A amnésia intermitente: jantares de luxo e jejuns de memória

Em Portugal, a política e a justiça transformaram-se num teatro onde a desmemória é a estrela principal. José Sócrates, quando questionado sobre um jantar com Ricardo Salgado; o “Dono Disto Tudo” do império Espírito Santo, respondeu com hesitações, como se não soubesse se esteve presente ou não. Não recordar um encontro com o homem mais poderoso da banca portuguesa é, no mínimo, um insulto à inteligência dos cidadãos. É aqui que surge a ironia: a estratégia da “falta de memória” parece ter-se convertido num jejum intermitente de lembranças. Sócrates não se esquece de tudo, esquece apenas o que lhe convém, saltando recordações como quem salta refeições.
O “não me lembro” tornou-se o bordão predilecto dos políticos portugueses encurralados em processos judiciais. É uma arma de defesa perfeita que não confirma nem desmente. É como uma cortina de fumo que obscurece a verdade e prolonga processos até à prescrição.
Ricardo Salgado, por sua vez, sofre do mesmo mal selectivo. A memória nunca lhe falha quando se trata de milhões; mas jantares, reuniões ou encontros comprometedores desaparecem misteriosamente do seu arquivo mental. É uma epidemia de amnésia conveniente, restrita àquilo que poderia incriminar.
Para qualquer português comum, estas desculpas são ridículas. O povo lembra-se do que comeu ontem porque teve de contar os cêntimos no supermercado. Já Sócrates, com as suas casas em Paris e a vida de luxo, afirma não se lembrar de um jantar que representa uma teia de interesses e favores.

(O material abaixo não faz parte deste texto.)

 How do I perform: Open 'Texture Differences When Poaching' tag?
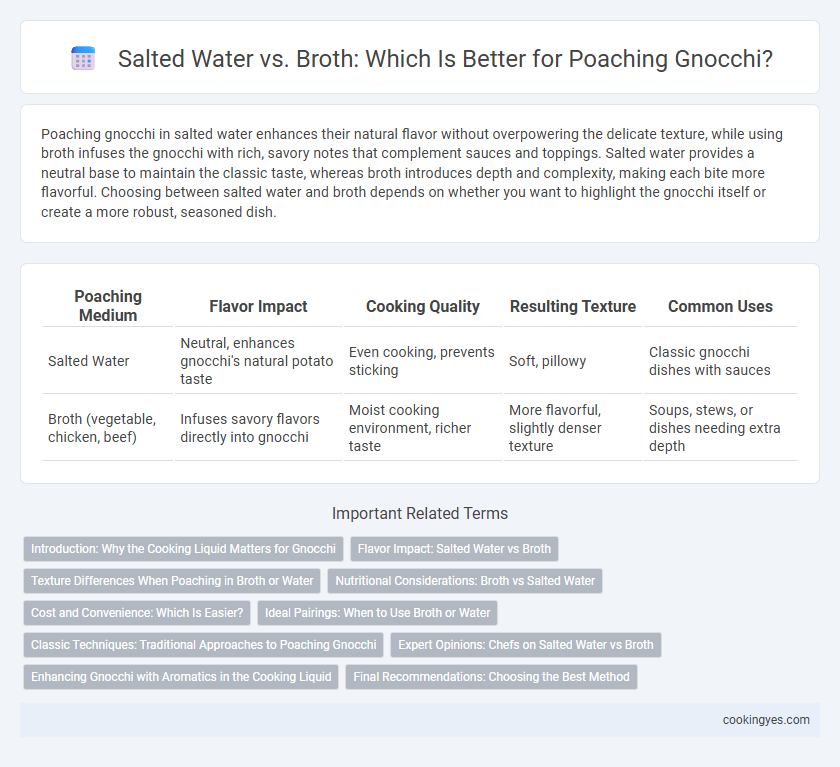click(x=172, y=581)
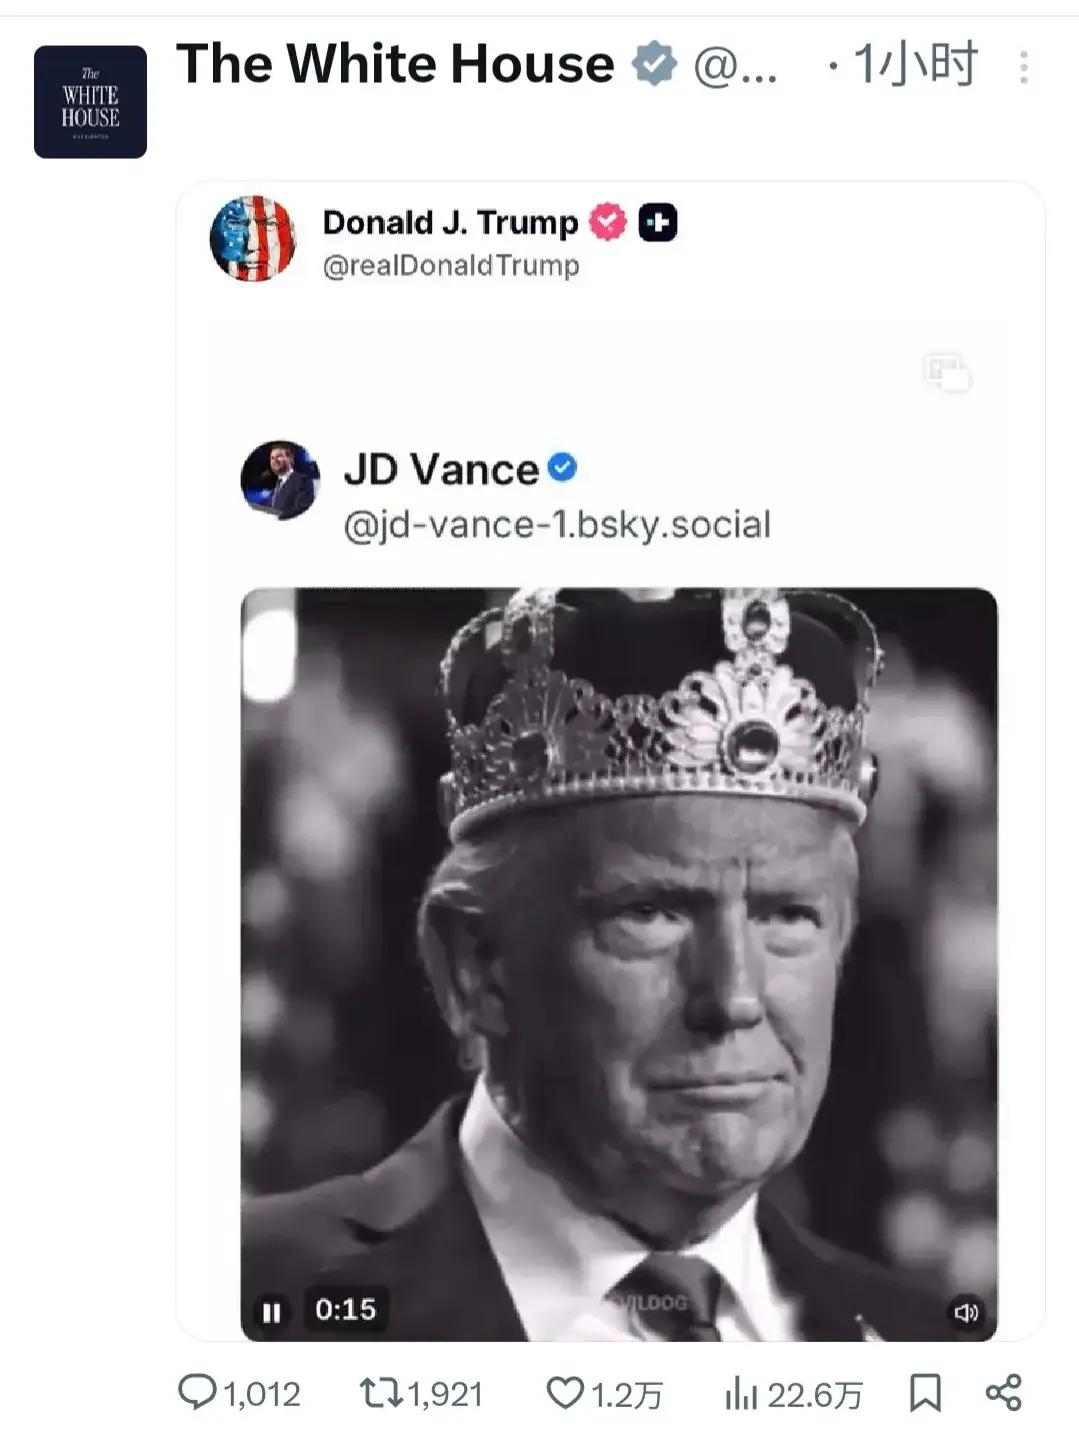Tap the blue verified badge beside JD Vance
The height and width of the screenshot is (1438, 1079).
562,467
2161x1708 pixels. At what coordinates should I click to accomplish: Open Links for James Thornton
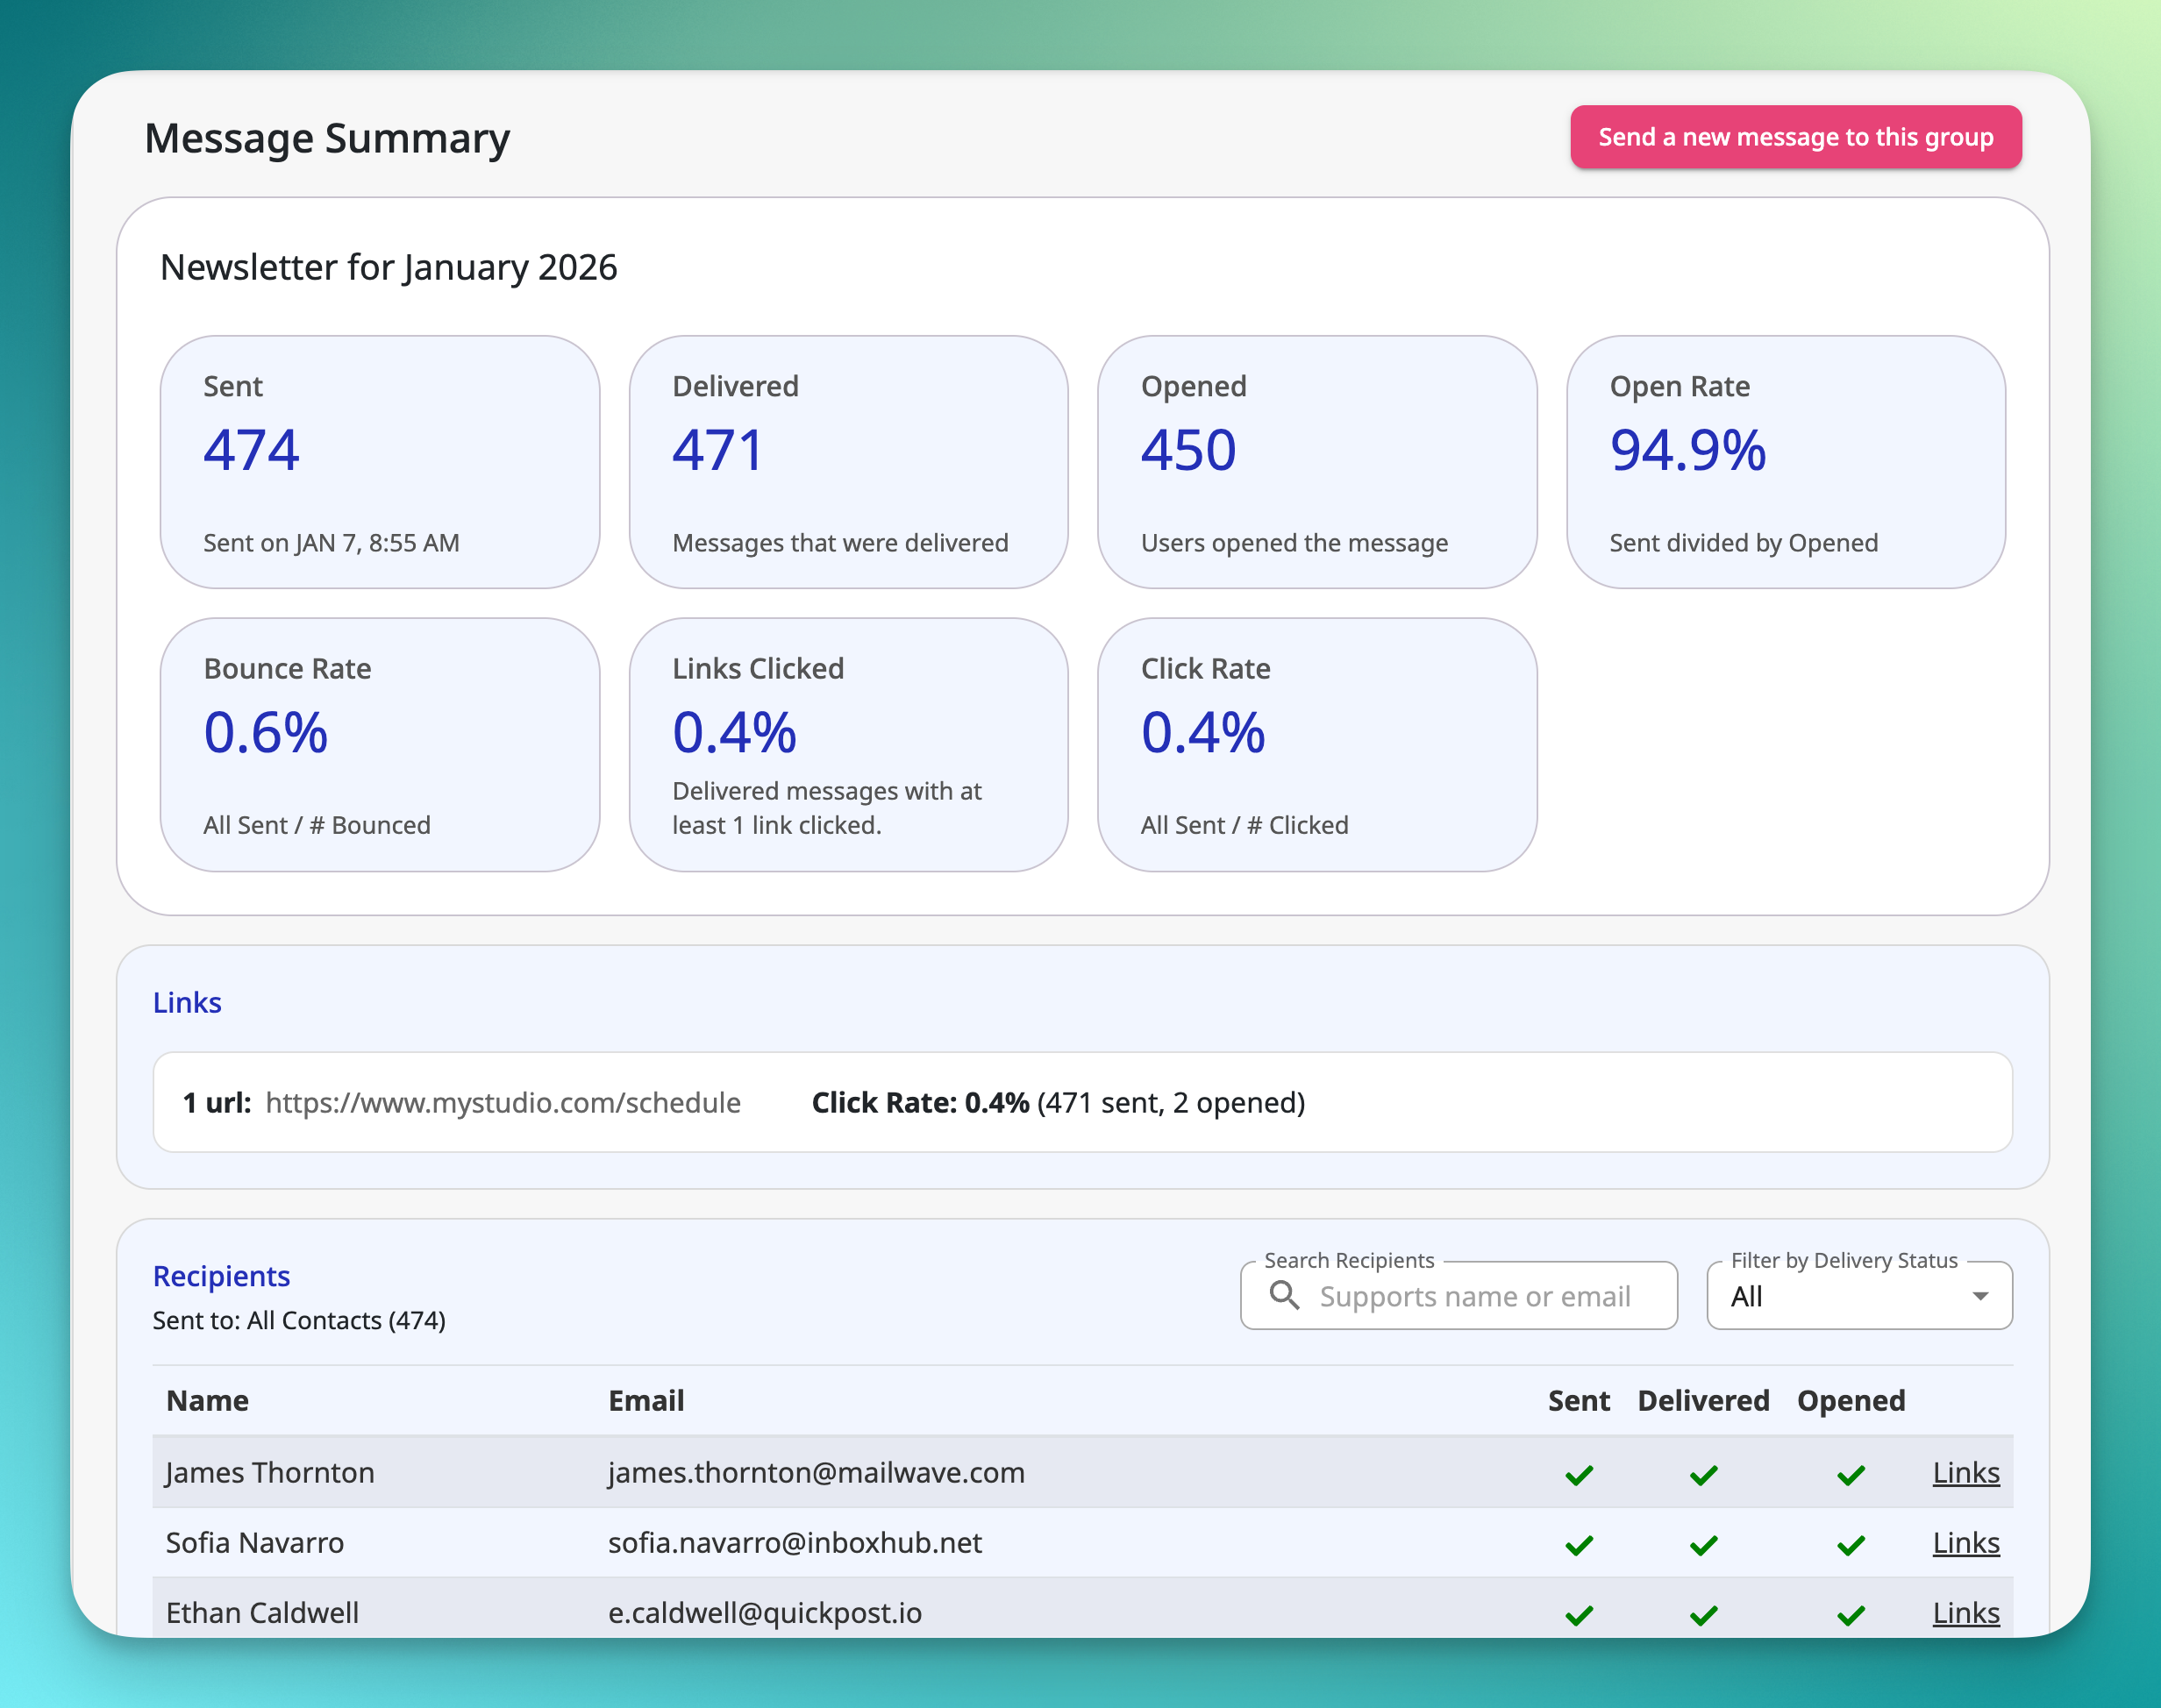pyautogui.click(x=1965, y=1473)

É o esquecimento como insulto, como quem olha para o povo e lhe diz: “Engulam lá esta.”
Vivemos numa era em que o jejum intermitente se popularizou como método de saúde. Milhares de portugueses praticam-no para controlar o peso e equilibrar o corpo. Sócrates e Salgado também parecem adeptos, fazem jejum de memória, lembrando-se de uns episódios, esquecendo-se de outros e assim vão saltando recordações como quem salta refeições.
Só que este regime não emagrece nada; pelo contrário, engorda a desconfiança e a indignação do povo. Enquanto Sócrates jejua da memória, milhões de portugueses jejua(m) literalmente à mesa. A inflação corrói os salários e a precariedade empurra famílias para escolhas dolorosas. Muitos sabem bem o que é saltar refeições; a “amnésia intermitente” das elites é ainda mais cruel neste contraste onde quem tem fartura esquece, mas quem tem fome lembra-se sempre.
A memória é mais do que uma função cognitiva; é a essência de uma nação. José Sócrates pode continuar a jejuar da memória, Ricardo Salgado pode seguir-lhe o exemplo, mas Portugal não deve cair nesse regime. Precisamos de recordar cada escândalo, cada traição e cada jantar negado. Só assim construiremos um futuro em que a política não é um banquete só de alguns, mas uma refeição para todos.
Em última análise, a amnésia intermitente de Sócrates é a metáfora da nossa tragédia nacional: líderes que se esquecem do povo e um povo que, demasiadas vezes, se esquece de exigir líderes à altura da sua história. Quebremos este ciclo, não com jejuns de memória, mas com a fome insaciável de justiça, verdade e dignidade nacional.